Only the lines from the top of the material through the line containing "Given: Sort by Redemption date column" should be restated, each one exactly.
___ Data listing ___
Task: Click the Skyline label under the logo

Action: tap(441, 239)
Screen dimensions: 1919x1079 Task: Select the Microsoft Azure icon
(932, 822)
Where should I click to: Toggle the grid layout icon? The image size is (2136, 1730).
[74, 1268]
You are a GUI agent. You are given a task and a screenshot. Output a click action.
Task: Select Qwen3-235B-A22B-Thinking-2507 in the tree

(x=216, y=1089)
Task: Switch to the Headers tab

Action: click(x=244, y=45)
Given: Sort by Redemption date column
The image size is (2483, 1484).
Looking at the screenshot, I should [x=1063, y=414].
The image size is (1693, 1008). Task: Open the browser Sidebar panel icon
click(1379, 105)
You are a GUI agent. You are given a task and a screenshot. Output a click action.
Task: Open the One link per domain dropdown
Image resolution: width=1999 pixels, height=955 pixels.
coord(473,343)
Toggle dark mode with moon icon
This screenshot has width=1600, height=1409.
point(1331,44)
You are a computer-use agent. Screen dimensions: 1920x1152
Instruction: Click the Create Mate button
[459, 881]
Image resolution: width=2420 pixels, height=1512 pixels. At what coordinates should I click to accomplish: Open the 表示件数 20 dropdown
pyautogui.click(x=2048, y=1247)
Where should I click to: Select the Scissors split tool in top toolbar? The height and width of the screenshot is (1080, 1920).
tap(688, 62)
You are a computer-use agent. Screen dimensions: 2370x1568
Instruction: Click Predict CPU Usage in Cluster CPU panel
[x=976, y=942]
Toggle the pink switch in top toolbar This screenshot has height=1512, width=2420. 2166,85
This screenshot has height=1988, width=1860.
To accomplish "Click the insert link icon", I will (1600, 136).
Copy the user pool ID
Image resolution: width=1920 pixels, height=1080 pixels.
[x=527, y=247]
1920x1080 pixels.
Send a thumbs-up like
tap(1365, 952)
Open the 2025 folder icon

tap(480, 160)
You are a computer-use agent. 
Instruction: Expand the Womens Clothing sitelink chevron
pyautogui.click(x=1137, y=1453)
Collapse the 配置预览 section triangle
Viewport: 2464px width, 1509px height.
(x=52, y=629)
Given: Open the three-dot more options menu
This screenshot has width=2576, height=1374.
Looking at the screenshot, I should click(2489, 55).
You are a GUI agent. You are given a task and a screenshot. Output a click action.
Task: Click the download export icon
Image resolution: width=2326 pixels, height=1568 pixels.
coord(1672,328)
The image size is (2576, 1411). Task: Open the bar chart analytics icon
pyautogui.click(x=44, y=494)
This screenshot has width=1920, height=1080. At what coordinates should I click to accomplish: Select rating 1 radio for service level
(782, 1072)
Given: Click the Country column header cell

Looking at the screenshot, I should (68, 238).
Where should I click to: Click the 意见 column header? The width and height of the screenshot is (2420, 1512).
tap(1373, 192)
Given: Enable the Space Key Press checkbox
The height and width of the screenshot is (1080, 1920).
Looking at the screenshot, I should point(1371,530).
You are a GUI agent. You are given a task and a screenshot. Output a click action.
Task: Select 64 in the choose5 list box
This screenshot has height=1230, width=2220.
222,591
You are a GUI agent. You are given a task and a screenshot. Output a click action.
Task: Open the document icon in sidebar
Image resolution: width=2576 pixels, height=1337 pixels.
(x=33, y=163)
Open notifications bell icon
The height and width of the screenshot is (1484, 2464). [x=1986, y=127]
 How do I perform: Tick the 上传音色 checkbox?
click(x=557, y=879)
___
▶ **Output of the exercise**
Task: Click the Skyline label under the logo

Action: tap(441, 239)
Screen dimensions: 1919x1079 Task: Select the Microsoft Azure icon
(932, 822)
Where should I click to: Toggle the grid layout icon? The image size is (2136, 1730).
[74, 1268]
You are a GUI agent. You are given a task and a screenshot. Output a click action.
Task: Select Qwen3-235B-A22B-Thinking-2507 in the tree

(x=216, y=1089)
Task: Switch to the Headers tab

Action: click(x=244, y=45)
Given: Sort by Redemption date column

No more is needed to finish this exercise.